Assim para quem contribuía em 25 de julho de 1991, quando foi publicada a Lei 8.213, para se aposentar em 2002 teria que ter efetuado no mínimo 126 contribuições, o que equivale a 10 anos e seis meses. O prazo mínimo de contribuição aumentava em seis meses para cada ano até 2011, até atingir um máximo de 180 contribuições, o que equivale a 15 anos. Além disto, pelo menos cinco anos de contribuições deveriam ser depois da data de edição da Lei 8.213.

Com a mudança, o trabalhador precisa apenas comprovar que recolheu para a Previdência durante 20 anos, independente da época em que foi efetuado este recolhimento, sendo que a aposentadoria por idade é concedida a partir dos 60 anos para as mulheres e dos 65 anos para os homens, no caso dos trabalhadores rurais a idade é reduzida em cinco anos.

Aposentadoria especial para cooperados

Finalmente, os associados de cooperativas de trabalho ou de produção passarão a ter direito à aposentadoria especial, que é concedida depois da contribuição de 15 a 25 anos para os cooperados que trabalham em condições insalubres.

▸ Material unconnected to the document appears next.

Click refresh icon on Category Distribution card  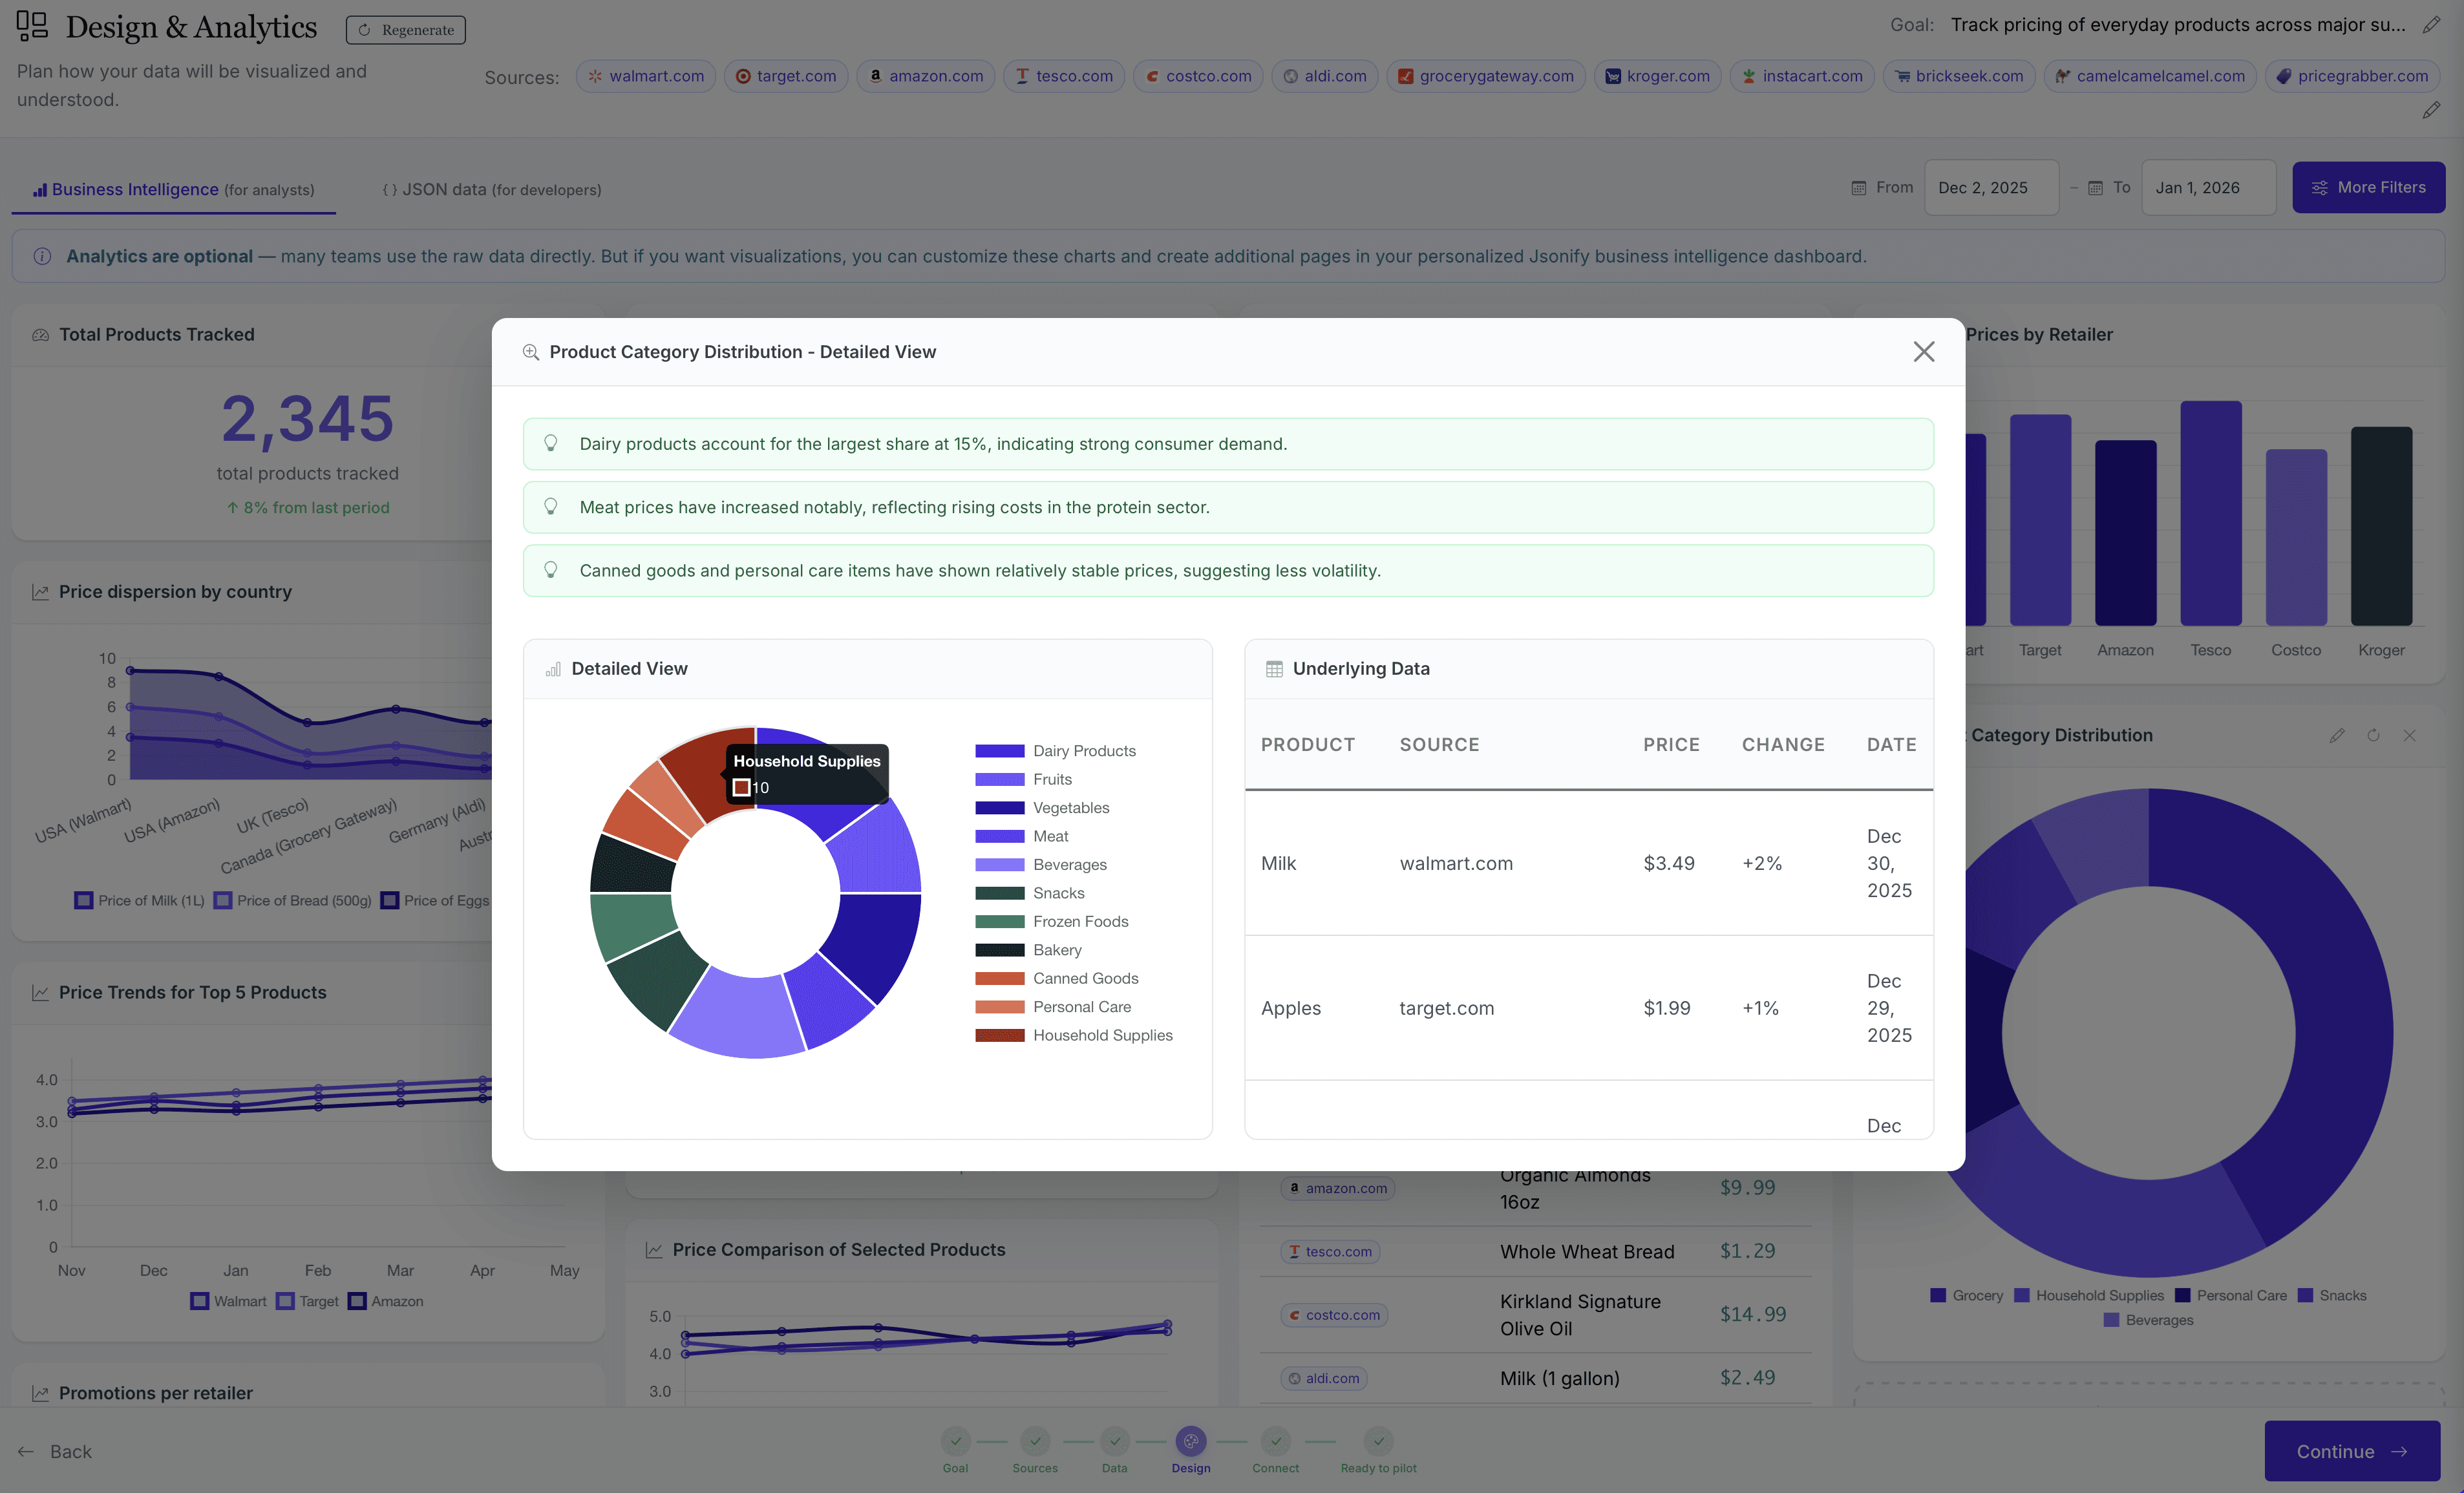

Para poder conceder este benefício, as empresas que contratarem os serviços dos cooperados deverão efetuar uma contribuição mensal à Previdência de 9%, 7% ou 5%, conforme a atividade exercida. Por sua vez, no caso dos autônomos, as cooperativas de produção em que trabalham terão que efetuar contribuição de 12%, 9% ou 6% sobre a remuneração dos cooperados.